Le règne de la machine

Voici un passage intéressant extrait du livre « En marchant au pas des goums dans le désert » écrit par Michel Menu (éditions SEDIAC, 1980).

« Nous sommes, depuis plus d’un siècle, manifestement, en pleine phase de surchauffe de la Politique, avec la persuasion croissante qu’une bonne « organisation », savamment calculée à la Saint-Simon, et méticuleusement prévue jusque dans… le détail, à la Karl Marx, ne peut que parfaire nos rendements sociaux. L’Ere des Organisateurs (J. Burnham) bat son plein. La technocratie lui donne des ailes (J. Lesourne) ou, des…frayeurs épouvantables (M. Crozier).

Le développement de la circulation des autos nous fournit, d’ailleurs, un exemple assez réaliste de ce genre d’engouement. Il est assez évident, en effet, qu’à partir du moment où les citoyens deviennent des mobiles d’une tonne, lancés à toute vitesse, il nous faut un « système de circulation » avec les mêmes normes pour tous, les mêmes signaux impératifs, les mêmes conditions de manœuvre. Il ne l’est pas moins que, pour établir et imposer ce Code de la Route, il nous faut absolument une Autorité (politique) totalement centralisée, des structures uniques de distribution et d’apprentissage, des moyens de contrôle objectifs.

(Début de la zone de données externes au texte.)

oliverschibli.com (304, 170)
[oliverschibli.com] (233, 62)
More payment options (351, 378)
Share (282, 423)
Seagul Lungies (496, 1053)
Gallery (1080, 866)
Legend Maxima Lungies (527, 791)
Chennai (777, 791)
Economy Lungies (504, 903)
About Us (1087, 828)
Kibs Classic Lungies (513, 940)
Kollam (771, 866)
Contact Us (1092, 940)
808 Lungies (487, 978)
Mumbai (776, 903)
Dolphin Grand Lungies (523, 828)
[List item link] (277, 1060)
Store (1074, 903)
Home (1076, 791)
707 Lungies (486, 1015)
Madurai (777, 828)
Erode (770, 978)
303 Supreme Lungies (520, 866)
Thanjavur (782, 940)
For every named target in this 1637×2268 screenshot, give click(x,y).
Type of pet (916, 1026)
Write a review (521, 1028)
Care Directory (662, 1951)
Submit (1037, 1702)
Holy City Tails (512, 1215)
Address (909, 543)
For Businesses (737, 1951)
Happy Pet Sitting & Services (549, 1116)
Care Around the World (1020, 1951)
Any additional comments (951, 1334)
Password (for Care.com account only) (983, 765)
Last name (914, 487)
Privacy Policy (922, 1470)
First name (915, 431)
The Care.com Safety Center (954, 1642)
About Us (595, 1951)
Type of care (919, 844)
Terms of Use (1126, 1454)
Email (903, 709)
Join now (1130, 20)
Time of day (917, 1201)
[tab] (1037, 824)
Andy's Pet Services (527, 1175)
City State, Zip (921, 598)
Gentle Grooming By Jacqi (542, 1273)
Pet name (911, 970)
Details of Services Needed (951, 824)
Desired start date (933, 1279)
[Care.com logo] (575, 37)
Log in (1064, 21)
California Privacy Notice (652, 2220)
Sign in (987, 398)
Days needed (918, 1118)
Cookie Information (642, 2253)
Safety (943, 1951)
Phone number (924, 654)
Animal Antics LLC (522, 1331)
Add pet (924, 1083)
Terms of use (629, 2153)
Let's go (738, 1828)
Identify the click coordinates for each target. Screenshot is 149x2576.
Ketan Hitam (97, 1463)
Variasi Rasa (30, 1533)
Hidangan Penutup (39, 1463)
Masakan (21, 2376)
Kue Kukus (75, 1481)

Quant aux conducteurs, ils se doivent, bien entendu, d’évacuer de leurs comportements toute initiative ou appréciation « personnelle ». Notre système de circulation n’atteindra, en effet, son rendement… idéal qu’à partir de l’instant où tous les pilotes seront devenus des robots, obéissants aveuglément à un réseau de signaux automatiques. Ça crève les yeux. C’est, en somme, par nécessité, que nous devenons des machines plus ou moins télécommandées.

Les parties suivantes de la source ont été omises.